Pentingnya Pengendalian Diri Dalam Percintaan - Male Indonesia
Pentingnya Pengendalian Diri Dalam Percintaan
MALE ID | Relationships

Terkadang hati perlu diarahkan ke tujuan romantis untuk memelihara suatu hubungan. Dalam hidup dan percintaan, kita membutuhkan pengendalian diri untuk mengurangi dampak dari keinginan langsung dan untuk memelihara nilai-nilai romantis jangka panjang, seperti kedalaman, kebaikan, rasa hormat, kemurahan hati, dan rasa syukur.

Male IndonesiaPhoto:Pexels.com

Pengendalian diri adalah kemampuan untuk mengatur impuls, emosi, dan keinginan kita untuk mencapai tujuan jangka panjang. Pengendalian diri biasanya menggantikan respons awal dan spontan dengan respons yang lebih disengaja yang berasal dari pemikiran dan perencanaan. Ini butuh energi mental untuk memperhitungkan masa lalu, sekarang, dan masa depan.

Mencapai pengendalian diri adalah perjuangan, di mana kemenangan bergantung pada penolakan respons emosional spontan hati dengan kemauan pikiran. Meskipun penting dalam hidup untuk menyeimbangkan pikiran dan emosi, namun dalam masalah hati, melakukan hal itu bukan berarti mudah. Pengendalian diri dapat dievaluasi dengan penegasan seperti “Saya bisa menahan godaan” atau “Saya mampu bekerja secara efektif untuk mencapai tujuan jangka panjang”.
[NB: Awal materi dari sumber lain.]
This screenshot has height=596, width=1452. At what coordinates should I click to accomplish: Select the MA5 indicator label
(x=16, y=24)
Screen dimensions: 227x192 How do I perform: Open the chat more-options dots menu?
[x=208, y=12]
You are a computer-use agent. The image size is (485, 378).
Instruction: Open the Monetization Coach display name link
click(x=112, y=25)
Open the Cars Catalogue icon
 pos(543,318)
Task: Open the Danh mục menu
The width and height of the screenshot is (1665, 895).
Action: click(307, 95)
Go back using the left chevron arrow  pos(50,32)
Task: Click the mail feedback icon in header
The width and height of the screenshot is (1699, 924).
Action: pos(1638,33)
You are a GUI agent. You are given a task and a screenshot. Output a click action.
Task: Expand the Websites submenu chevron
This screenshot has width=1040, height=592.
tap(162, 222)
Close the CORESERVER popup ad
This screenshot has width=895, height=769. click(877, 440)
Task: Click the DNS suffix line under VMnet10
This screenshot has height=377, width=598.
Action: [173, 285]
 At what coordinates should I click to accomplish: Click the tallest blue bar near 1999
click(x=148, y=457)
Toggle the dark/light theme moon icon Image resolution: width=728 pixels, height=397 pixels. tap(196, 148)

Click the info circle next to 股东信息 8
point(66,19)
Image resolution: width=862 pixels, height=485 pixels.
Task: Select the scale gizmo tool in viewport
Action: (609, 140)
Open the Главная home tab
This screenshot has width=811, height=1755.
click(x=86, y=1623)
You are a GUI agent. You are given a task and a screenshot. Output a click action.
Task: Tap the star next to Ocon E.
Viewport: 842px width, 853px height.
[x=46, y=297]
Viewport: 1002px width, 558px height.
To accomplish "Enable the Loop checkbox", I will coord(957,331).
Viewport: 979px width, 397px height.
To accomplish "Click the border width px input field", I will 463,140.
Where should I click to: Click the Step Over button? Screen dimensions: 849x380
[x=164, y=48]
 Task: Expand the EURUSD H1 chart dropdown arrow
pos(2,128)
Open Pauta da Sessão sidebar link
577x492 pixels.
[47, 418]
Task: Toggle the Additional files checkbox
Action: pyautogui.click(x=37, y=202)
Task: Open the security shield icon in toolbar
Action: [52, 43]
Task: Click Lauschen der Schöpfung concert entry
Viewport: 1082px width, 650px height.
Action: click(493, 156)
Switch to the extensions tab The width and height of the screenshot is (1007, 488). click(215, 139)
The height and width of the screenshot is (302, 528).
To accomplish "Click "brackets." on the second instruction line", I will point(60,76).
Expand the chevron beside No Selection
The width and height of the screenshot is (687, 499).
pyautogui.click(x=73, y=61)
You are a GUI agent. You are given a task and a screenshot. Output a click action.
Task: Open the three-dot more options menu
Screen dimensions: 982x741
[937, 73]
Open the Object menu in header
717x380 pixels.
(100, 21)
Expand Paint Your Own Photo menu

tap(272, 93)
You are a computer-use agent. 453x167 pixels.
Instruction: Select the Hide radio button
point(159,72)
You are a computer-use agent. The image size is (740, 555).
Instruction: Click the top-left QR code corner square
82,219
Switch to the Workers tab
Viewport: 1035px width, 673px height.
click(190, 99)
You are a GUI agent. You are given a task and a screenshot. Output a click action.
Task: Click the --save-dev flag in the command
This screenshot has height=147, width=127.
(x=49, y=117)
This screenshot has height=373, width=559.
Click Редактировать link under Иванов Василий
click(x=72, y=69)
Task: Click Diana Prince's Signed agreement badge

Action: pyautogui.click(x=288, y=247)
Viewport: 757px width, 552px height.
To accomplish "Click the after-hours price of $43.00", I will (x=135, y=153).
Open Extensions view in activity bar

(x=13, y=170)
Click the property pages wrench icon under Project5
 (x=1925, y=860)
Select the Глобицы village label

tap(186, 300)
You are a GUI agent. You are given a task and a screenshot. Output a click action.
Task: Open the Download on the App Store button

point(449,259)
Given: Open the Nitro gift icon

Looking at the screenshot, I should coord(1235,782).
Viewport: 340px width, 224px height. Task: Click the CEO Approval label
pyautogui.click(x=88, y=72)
Dilansir dari Psychology Today, sebuah penelitian telah menemukan bahwa remaja dengan tingkat pengendalian diri yang tinggi memiliki hubungan intim yang lebih baik 23 tahun kemudian, juga mengalami kepuasan hubungan yang lebih tinggi, konflik yang lebih sedikit, dan komunikasi yang lebih baik dengan pasangannya (Allemand et al., 2019).

Menetapkan Batasan

Mengelola emosi seringkali merupakan kemampuan untuk memilih bagaimana kita mengekspresikannya. Memang sehat untuk mengekspresikan emosi kita, tetapi bagaimana dan kapan kita melakukannya sama pentingnya.

Batasan sangat penting dalam hidup kita. Bersama orang lain juga membutuhkan pembatasan keinginan kita sendiri, yang mungkin menyakiti orang lain jika kita komitmen menjalankannya. Ketegangan antara kebebasan dan komitmen ini mungkin membuat Anda merasa seperti sedang ditahan.

Itulah sebabnya, ketika berbicara tentang pengendalian diri, kita biasanya mengacu pada penetapan batasan yang memblokir godaan emosional negatif, contohnya makan junk food atau melakukan hubungan seks kasual. Terlepas dari pentingnya tindakan pencegahan seperti itu, komitmen pengendalian diri akan bermakna ketika kita memelihara cita-cita kita sendiri dan meningkatkan pemenuhan diri.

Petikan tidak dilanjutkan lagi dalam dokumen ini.